How do you feel about religious freedom? Have you ever felt or been persecuted for your beliefs? How do you think we should help those who do not have religious freedom? Do you want to tell me off? What book or books would you like to read on religious freedom?


  1. Thanks for a really powerful and thought-provoking post. I'm with you...I have come to believe that there are many paths and agree that being a better human being is the ultimate goal. Too many people die or kill others in the name of religion instead of focusing on how they can become better. I can't imagine living in a place where I wasn't free to express my beliefs and also my doubts.

  2. I completely agree with you that there is more than one pathway to reaching God. I think it's a very personal thing. While I was raised Hindu and thus may be biased, this is my favorite part of the religion- how open it is to that idea.

  3. My religious path has also been one of exploration. It is great to be open and able to ask questions. I don't think there can be only one way, but many.

  4. Wow, Rebecca ... you and I have a *lot* in common. Thank you for this wonderful post -- I feel like I got to know you a lot better.

  5. I loved this post! It was so interesting to hear about your religious experiences. I was raised Jewish, but have always thought of Judiasm more as my culture than my faith, if that makes any sense. I don't necessarily believe in all the things Judiasm teaches, but I feel very connected to the foods, traditions, language, etc.
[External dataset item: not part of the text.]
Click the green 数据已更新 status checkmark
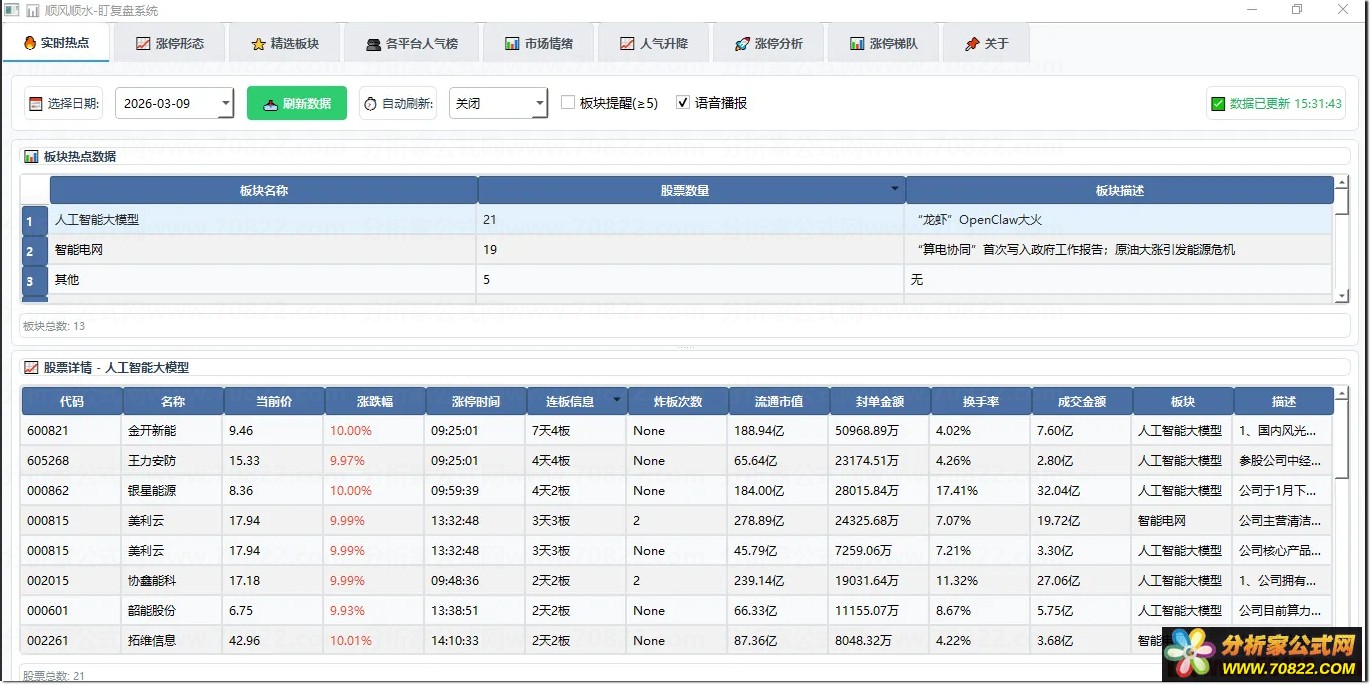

  6. Great post! I was raised Catholic but kind of lost faith in it during college, at which point I took a World Religions course and started looking into other types of religions and teachings. I've never "settled" on one officially .. but having a child now is making me think more about it. When he is older, I think we will explore various options together. And I think so much of it depends on the local community/church you find ... if you feel good at it, it will work for you. Best of luck on your quest.

  7. I enjoyed this post about your journey. Have you read "Girl Meets God" by Lauren Winner? I love her journey into a deep faith, and the detours she took.
    I am so unhappy with how Muslim countries often do not allow any churches, or Bibles. I lived in Turkey and learned they do not allow any new churches to open, but they are lenient compared to places like Saudi Arabia.

  8. Awesome, awesome post Rebecca! I absolutely love it and now I'm wondering if I should join this challenge! :)

    Ahhh, religion . . . this is a tough one for me! I was not raised with an organized religion. I've been exposed to a multitude of them however in one way or another: Lutheran, Catholic, Jehovah Witness, Mormon, Presbytarian. I can be difficult at times having this type of background, especially when raised in a very Catholic town and now working at a Jesuit University!! I love to learn about different religions. It helps to expand my mind, challenge me about my own beliefs.

    As a mom, this issue is very much in the front of my mind. How do I raise my child in this aspect? I want both of my kids to be knowledgeable, but freedom of choice is also very important for them to know. My husband and I have discussed putting my son in a vacation bible school to begin his exposure, but then the question comes . . . What church to go through? I firmly believe that we should also go in order to better answer questions that arise. Still not sure what to do . . .

    Anyways, I am curious to hear what books you read and what books you recommend. I will definitely be adding them to my list.

    Thank you for your honesty and thank you for sharing! I will definitely be sharing this one on my weekly wrap-up!